Vector API is still incubating, and profiling on my setup showed the SIMD path taking longer than expected, so the default SwissMap favors a SWAR probe. Numbers can differ significantly by hardware/JVM version; please run your own benchmarks if you plan to use SwissSimdMap.

Blog / Write-up

  • If you want a guided tour with design notes and benchmarks, see this write-up.

Quick Start

import io.github.bluuewhale.hashsmith.SwissMap;      // SWAR
import io.github.bluuewhale.hashsmith.SwissSimdMap;  // Vector API
import io.github.bluuewhale.hashsmith.ConcurrentSwissMap;
import io.github.bluuewhale.hashsmith.RobinHoodMap;
import io.github.bluuewhale.hashsmith.SwissSet;

public class Demo {
    public static void main(String[] args) {
        // SwissMap (SWAR)
        var swiss = new SwissMap<String, Integer>();
        swiss.put("a", 1);
        swiss.put("b", 2);
        System.out.println(swiss.get("a")); // 1

        // SwissSimdMap (Vector API incubator)
        var swissSimd = new SwissSimdMap<String, Integer>();
        swissSimd.put("a", 1);
        swissSimd.put("b", 2);
        System.out.println(swissSimd.get("a")); // 1

        // ConcurrentSwissMap (sharded, thread-safe)
        var concurrentSwiss = new ConcurrentSwissMap<String, Integer>();
        concurrentSwiss.put("a", 1);
        concurrentSwiss.put("b", 2);
        System.out.println(concurrentSwiss.get("a")); // 1

        // SwissSet
        var swissSet = new SwissSet<String>();
        swissSet.add("k");
        swissSet.add(null); // nulls allowed
        System.out.println(swissSet.contains("k")); // true
    }
}

Install

  • Gradle (Kotlin DSL):
dependencies {
    implementation("io.github.bluuewhale:hashsmith:0.1.7")
}
  • Gradle (Groovy):
dependencies {
    implementation 'io.github.bluuewhale:hashsmith:0.1.7'
}
  • Maven:
<dependency>
  <groupId>io.github.bluuewhale</groupId>
  <artifactId>hashsmith</artifactId>
  <version>0.1.7</version>
</dependency>

Requirements

  • JDK 21+ (SwissSimdMap needs jdk.incubator.vector)
  • Gradle (wrapper provided)
  • The JVM flag --add-modules jdk.incubator.vector is already configured for build, test, and JMH tasks that exercise SwissSimdMap.

Build & Test

./gradlew build        # full build
./gradlew test         # JUnit 5 tests

Memory Footprint

  • Compares retained heap for both maps (HashMap vs SwissSimdMap vs SwissMap vs fastutil Object2ObjectOpenHashMap vs Eclipse Collections UnifiedMap) and sets (HashSet vs SwissSet vs fastutil ObjectOpenHashSet vs Eclipse Collections UnifiedSet).
  • Set benchmarks use UUID String keys (HashSet, SwissSet, ObjectOpenHashSet, UnifiedSet).
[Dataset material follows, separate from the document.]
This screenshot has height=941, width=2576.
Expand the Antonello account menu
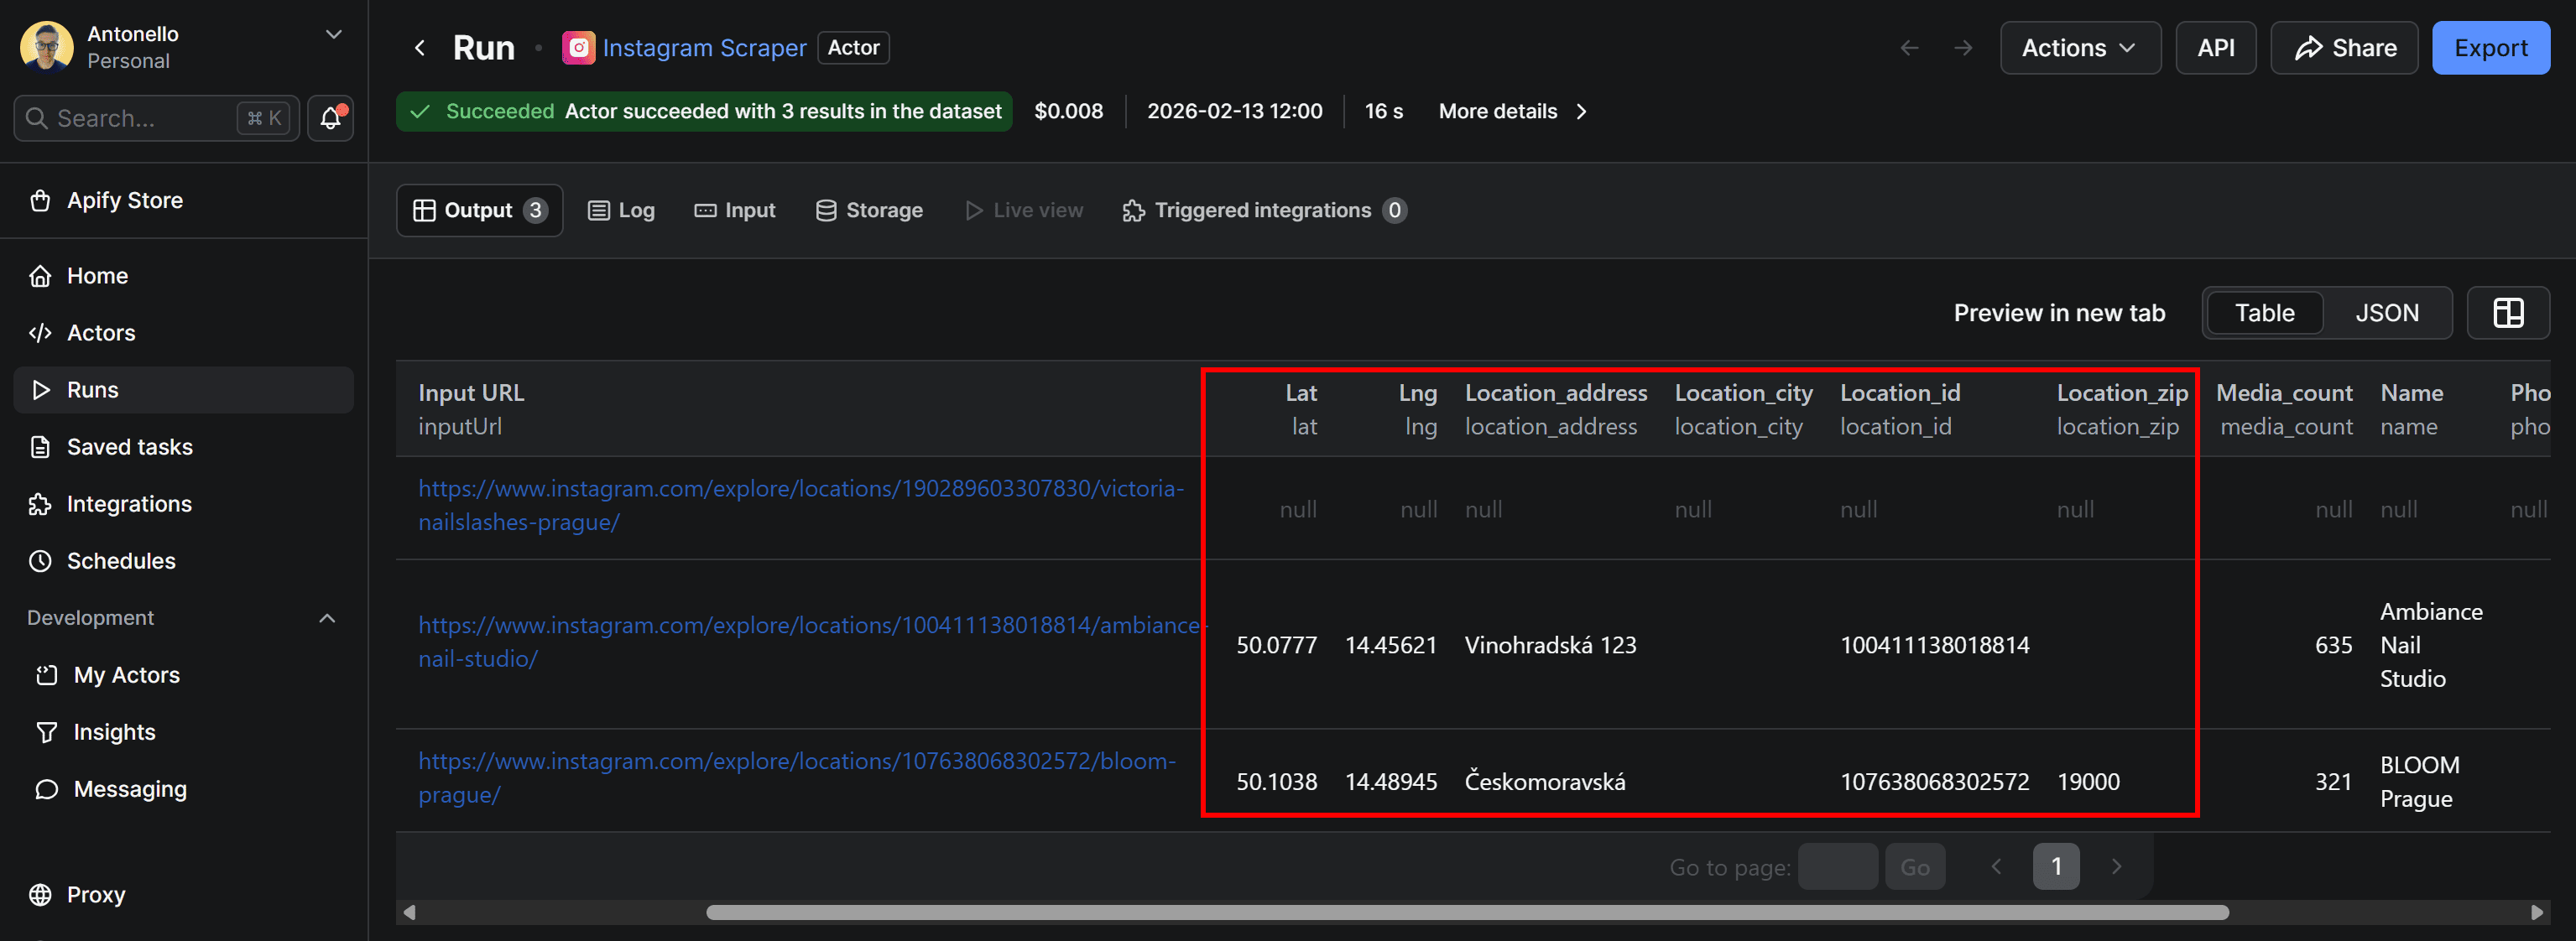[333, 33]
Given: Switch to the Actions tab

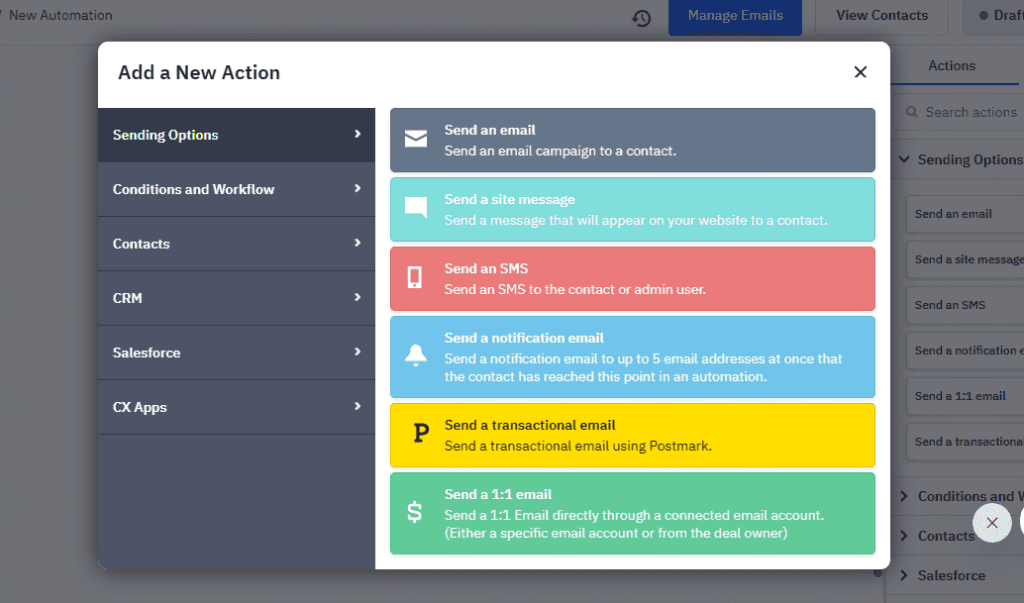Looking at the screenshot, I should tap(951, 66).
Primitive-specialized collections (e.g., fastutil primitive sets) are excluded because their memory profile is driven by primitive storage, whereas these tests target general reference workloads.

Results

  • Maps: SwissMap/SwissSimdMap use open addressing to cut space; default load factor 0.875, up to 53.3% retained-heap reduction in payload-light cases vs HashMap.
  • Sets: SwissSet (SwissHashSet) mirrors the SwissTable layout with SIMD control-byte probing and reuses tombstones to stay denser than HashSet across tested payloads, showing up to ~62% retained-heap reduction in lighter payload cases.
Map Set
HashMap Memory Footprint HashSet Memory Footprint

Benchmark (JMH, CPU ns/op)

  • All benchmarks were run on Windows 11 (x64) with Eclipse Temurin JDK 21.0.9, on an AMD Ryzen 5 5600 (6C/12T).
  • At high load factors SwissMap (SWAR) stay competitive against other open-addressing tables and close to JDK HashMap performance; depending on hardware/JVM, one may edge out the other.
put hit put miss
CPU: put hit CPU: put miss
get hit get miss
CPU: get hit CPU: get miss

Contributing

  1. Open an issue for bugs/ideas
  2. Work on a feature branch and open a PR
  3. Keep tests/JMH green before submitting

License

  • This project is licensed under the MIT License. See LICENSE for details.